Laurence Lavigne Lalonde

La mairesse de Montréal, Valérie Plante, a été laconique sur le sujet lors la réunion du comité exécutif, mercredi matin.. « Je pense que ma collègue a fait un très bon portrait de la situation. Je ne sens pas le besoin d’ajouter quelque chose, sinon que dire qu’on vient boucler la boucle de la décision prise en 1992 », a-t-elle dit.

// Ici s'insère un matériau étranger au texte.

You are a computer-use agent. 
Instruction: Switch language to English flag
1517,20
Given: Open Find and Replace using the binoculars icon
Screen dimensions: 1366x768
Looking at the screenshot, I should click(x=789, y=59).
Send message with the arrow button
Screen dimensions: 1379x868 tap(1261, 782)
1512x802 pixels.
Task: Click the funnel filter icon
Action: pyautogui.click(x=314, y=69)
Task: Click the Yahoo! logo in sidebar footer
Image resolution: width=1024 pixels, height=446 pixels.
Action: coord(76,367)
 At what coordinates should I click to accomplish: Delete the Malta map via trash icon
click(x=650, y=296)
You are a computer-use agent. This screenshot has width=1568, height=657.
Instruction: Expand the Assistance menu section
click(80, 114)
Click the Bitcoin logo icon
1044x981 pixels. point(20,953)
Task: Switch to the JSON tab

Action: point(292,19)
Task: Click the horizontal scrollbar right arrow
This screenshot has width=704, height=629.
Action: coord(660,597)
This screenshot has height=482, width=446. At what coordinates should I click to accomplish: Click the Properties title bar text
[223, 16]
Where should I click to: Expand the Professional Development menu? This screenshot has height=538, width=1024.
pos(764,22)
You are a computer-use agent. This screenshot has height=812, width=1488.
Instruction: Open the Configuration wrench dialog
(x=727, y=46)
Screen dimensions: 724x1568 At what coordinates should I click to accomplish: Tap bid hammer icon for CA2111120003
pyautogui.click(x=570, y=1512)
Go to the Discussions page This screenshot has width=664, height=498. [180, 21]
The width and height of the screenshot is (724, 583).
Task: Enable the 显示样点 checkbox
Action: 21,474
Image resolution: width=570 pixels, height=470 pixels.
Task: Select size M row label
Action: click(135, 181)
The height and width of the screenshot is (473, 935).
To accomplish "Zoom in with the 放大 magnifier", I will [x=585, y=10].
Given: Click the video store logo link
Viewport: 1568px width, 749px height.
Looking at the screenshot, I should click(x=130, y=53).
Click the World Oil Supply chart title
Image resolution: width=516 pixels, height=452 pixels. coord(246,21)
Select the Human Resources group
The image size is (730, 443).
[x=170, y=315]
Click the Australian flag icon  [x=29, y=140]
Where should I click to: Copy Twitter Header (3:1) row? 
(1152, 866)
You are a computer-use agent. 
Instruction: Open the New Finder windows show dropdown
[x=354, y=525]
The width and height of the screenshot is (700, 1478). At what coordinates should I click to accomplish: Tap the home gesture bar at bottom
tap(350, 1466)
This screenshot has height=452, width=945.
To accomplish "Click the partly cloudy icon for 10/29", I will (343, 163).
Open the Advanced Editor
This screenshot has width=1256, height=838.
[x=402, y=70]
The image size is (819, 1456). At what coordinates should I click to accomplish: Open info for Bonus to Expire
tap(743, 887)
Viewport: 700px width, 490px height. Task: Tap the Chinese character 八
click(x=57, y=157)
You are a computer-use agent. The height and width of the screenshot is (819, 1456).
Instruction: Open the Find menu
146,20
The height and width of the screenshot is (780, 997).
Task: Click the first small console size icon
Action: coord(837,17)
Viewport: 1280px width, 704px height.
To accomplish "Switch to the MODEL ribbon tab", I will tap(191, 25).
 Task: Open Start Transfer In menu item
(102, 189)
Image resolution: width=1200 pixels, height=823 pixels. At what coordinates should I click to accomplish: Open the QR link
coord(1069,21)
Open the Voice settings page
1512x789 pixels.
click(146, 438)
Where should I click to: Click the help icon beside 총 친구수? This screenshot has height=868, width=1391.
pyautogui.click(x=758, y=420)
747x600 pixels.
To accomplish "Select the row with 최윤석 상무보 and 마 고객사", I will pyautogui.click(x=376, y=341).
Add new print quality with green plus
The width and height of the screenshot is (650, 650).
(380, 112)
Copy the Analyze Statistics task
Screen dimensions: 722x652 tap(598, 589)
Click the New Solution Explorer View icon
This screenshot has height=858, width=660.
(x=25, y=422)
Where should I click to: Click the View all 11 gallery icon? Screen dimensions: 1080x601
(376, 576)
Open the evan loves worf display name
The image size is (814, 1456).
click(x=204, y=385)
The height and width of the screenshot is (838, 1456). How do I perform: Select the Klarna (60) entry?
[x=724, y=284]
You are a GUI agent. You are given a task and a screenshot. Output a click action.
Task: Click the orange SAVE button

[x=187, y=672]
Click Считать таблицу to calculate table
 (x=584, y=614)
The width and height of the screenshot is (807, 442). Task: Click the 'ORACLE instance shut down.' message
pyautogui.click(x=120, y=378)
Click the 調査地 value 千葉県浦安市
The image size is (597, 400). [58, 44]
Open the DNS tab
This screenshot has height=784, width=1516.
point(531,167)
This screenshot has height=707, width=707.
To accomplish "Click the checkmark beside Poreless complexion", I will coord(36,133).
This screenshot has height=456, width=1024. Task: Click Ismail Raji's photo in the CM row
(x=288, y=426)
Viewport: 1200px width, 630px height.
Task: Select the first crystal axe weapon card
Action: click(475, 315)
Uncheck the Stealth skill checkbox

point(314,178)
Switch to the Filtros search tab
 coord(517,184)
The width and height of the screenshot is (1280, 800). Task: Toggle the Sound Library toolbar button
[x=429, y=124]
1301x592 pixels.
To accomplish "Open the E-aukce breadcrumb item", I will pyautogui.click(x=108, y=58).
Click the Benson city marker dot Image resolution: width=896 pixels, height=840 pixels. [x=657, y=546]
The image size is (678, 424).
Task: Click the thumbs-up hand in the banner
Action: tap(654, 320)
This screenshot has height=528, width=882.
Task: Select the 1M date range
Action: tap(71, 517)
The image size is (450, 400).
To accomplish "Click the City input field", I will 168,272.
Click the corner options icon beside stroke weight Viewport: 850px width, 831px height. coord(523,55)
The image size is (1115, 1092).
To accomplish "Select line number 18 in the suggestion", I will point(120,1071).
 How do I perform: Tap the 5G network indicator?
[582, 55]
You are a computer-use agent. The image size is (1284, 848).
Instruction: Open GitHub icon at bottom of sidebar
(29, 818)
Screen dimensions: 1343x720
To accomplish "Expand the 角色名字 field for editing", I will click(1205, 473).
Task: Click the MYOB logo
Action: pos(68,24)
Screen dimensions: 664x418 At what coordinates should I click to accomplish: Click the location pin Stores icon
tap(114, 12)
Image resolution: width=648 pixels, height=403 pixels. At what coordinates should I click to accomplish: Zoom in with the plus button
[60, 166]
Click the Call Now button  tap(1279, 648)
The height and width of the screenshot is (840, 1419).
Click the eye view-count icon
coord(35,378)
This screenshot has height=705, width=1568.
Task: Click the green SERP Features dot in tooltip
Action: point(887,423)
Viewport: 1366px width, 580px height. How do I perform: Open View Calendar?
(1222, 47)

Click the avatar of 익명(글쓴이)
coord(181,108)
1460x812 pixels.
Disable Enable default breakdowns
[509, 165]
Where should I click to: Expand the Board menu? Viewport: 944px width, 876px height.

En point de presse un peu plus tard, elle a insisté sur le fait que la préservation de l'histoire, des symboles et du patrimoine culturel et religieux « qui fait partie de l’histoire de Montréal » est « très, très importante » pour elle. « Avec l’espace muséal, on va pouvoir créer un dialogue entre le passé, le présent et le futur », a-t-elle ajouté.

Mais elle a tenu à être claire sur le caractère laïque de l'institution qu'elle représente. « Comme le crucifix avait été installé pour guider les décisions, c’est tout à fait pertinent de séparer la salle du conseil et le crucifix », a-t-elle tranché.

Entrevue avec la mairesse Valérie Plante.

Ouverture à Québec?

Quelques minutes après l'annonce de la conseillère Lavigne Lalonde, le premier ministre François Legault, en route vers une réunion du caucus caquiste à l'Assemblée nationale, a été apostrophé par les journalistes à ce sujet. Compte-t-il faire comme Montréal? « Je respecte la décision de la Ville de Montréal concernant le crucifix. Vous savez très bien qu’on va déposer un projet de loi sur la laïcité dans quelques semaines. Je vous demande d’être un peu patient », a-t-il d'abord offert.

Tout sourire, bombardé de questions, le premier ministre du Québec n'a pas voulu se mouiller, mais a semblé ouvrir la porte à un retrait du crucifix de l'Assemblée nationale, lui qui a toujours été fermement opposé à la chose : « Il faut que tout le monde fasse des compromis, on va regarder les positions des différentes personnes au caucus, et on va vous revenir. »

Son ministre de l'Immigration, Simon Jolin-Barrette, lui aussi questionné mercredi matin, a semblé moins ouvert au compromis. « Montréal prend ses propres décisions, nous on prendra nos propres décisions », a lâché le ministre. Le crucifix est là, a-t-il répété, et « pour nous, ça a toujours été un symbole patrimonial, un symbole historique, comme les autres symboles religieux qui sont dans le salon bleu ».